*** Opening of EXCERPT TO READ ***
This is my final Lunch Club!

For the past 4 years, I have been working as Pastoral Assistant for Alton Methodist Church, to support our minister, Keith, as he worked as Superintendent for a very large area: the Hampshire and Surrey Border Circuit: HSBC for short.

Keith's job here ends this summer, and so does mine.

Reflecting on the many Lunch Clubs and those taking part, has prompted me to ask, "Why?"

A few weeks ago, Keith spoke about how important sharing a meal is in the Christian faith, so does that bring people here? Is it because at £3.50 it's a cheap deal for 2 courses; because it means one less meal to cook at home; because it offers company rather than eating alone? Perhaps it is a combination of these factors

However the church offers hospitality at lunch club here once a fortnight also because of our Christian faith, hoping that as gursts absorb the nutrients of the food, they will also absorb something of the gospel.

'Eating' in a church is not the same as dining in a restaurant, and hopefully that difference is apparent. Christianity doesn't offer an a la carte menu, where you nibble on the bits you fancy, but ignore the dishes you don't. The menu is fixed: love God and your neighbour as yourself.
*** Close of EXCERPT TO READ ***
*** Opening of DATASET CONTENT ***
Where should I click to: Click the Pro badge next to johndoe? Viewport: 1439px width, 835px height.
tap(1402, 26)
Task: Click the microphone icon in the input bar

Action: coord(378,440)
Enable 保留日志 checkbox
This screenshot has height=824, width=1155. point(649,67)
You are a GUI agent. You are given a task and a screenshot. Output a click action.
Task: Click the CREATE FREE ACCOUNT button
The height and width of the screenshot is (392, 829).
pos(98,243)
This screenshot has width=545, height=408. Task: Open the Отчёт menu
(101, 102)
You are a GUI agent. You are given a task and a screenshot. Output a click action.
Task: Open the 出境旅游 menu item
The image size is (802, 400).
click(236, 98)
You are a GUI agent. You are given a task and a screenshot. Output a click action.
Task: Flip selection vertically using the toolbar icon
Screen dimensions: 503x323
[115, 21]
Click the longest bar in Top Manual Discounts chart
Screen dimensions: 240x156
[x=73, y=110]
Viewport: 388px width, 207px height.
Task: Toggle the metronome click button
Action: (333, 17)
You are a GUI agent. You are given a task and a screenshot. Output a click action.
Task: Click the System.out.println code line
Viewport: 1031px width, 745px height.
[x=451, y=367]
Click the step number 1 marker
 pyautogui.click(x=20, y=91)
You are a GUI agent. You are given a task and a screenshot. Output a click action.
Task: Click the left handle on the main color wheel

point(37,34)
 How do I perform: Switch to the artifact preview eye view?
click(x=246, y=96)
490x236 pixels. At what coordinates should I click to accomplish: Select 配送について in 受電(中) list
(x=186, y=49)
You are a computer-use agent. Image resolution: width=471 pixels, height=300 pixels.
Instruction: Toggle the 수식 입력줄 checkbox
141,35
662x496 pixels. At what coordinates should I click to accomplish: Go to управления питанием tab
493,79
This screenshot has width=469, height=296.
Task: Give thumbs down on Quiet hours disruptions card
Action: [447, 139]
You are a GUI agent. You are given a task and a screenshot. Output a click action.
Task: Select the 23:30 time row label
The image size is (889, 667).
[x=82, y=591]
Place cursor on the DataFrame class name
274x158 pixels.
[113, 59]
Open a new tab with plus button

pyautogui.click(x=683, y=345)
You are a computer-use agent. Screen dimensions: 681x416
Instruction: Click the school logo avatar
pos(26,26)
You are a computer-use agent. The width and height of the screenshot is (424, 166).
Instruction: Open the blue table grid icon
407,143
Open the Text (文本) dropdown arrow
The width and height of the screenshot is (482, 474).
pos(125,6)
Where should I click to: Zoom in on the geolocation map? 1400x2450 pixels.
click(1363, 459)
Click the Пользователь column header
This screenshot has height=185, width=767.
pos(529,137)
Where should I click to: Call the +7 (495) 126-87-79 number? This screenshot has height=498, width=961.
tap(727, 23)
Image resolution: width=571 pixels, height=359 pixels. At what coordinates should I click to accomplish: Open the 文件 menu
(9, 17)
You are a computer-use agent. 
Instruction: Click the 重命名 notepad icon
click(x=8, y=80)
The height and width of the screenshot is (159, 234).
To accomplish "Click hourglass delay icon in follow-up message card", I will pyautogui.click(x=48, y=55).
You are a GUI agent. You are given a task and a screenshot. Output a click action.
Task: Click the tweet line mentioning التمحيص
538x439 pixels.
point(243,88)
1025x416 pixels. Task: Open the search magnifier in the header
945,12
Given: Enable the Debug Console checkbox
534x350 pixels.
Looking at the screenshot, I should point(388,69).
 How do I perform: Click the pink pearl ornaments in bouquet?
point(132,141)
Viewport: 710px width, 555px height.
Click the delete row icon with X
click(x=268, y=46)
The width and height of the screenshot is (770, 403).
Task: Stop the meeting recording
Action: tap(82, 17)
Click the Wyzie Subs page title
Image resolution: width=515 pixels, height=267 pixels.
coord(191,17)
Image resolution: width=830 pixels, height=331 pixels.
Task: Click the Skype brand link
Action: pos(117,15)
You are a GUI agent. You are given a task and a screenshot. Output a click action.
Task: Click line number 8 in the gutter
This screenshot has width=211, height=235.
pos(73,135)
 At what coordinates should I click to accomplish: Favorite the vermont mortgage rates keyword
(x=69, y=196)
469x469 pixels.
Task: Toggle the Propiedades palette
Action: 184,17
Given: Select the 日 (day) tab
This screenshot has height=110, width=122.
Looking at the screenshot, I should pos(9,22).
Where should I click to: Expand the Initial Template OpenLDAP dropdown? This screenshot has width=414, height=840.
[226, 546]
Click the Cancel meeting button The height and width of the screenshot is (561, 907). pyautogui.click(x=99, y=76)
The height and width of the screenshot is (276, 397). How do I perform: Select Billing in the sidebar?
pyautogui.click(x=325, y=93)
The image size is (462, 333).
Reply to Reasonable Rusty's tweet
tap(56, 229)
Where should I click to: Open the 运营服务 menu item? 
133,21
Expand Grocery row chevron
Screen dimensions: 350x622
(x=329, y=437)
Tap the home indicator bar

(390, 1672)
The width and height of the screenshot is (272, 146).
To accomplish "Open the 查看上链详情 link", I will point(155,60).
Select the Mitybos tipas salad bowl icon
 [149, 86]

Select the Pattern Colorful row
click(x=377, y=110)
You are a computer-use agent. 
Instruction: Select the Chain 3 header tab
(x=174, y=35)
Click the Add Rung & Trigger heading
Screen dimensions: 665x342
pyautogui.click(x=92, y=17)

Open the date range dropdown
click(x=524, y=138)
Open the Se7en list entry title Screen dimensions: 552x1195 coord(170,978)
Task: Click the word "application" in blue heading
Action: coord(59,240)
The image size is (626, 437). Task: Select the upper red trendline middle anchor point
*** Close of DATASET CONTENT ***
TASK — Resume the reflection on the church Lunch Club, picking up right after the sentence about the fixed menu.

RESULT OF THE EXERCISE —
This may sound like fast food: quick and easy, but in fact makes far more demands on us as Christians, and contains far more to digest.

Loving God means coming to understand that God accepts us, then wanting, because of that, to mirror our behaviour on the example of Jesus, living as he taught: having concern for those whom others walk by; offering hospitality to the stranger from another country; constantly checking what God would have us do, rather than just deciding what's best for us and our family, or what makes the most money! It is certainly NOT the quick and easy option, nor necessarily what "The Sun" or "The Daily Mail" would have us do — it can often feel like standing against the common tide..... but it does bring hope for the future, and the promise of eternal peace.

For dessert we offer the Fruits of the Spirit: love, joy, peace, patience, kindness, goodness, faithfulness, gentleness and self-control. What wonderful ideals to be nourished by! However, these are "tough cookies", that we need help with. Having a relationship with God strengthens each of us in our striving towards these "cherries on the cake" — whether you are diabetic or not!

If this all seems a lot to swallow, we now have August to digest this little bit of gospel. The next Lunch Club meets here in church on the second Tuesday of September.

If you would like to chew over what I've been talking about, why not discuss it with those who provide the meals here, with Helen Jesty or me, or come along to Sunday services to find out more?

Meanwhile the church family at Alton Methodist prays that all who come will feel nourished by the food we provide in body AND in soul.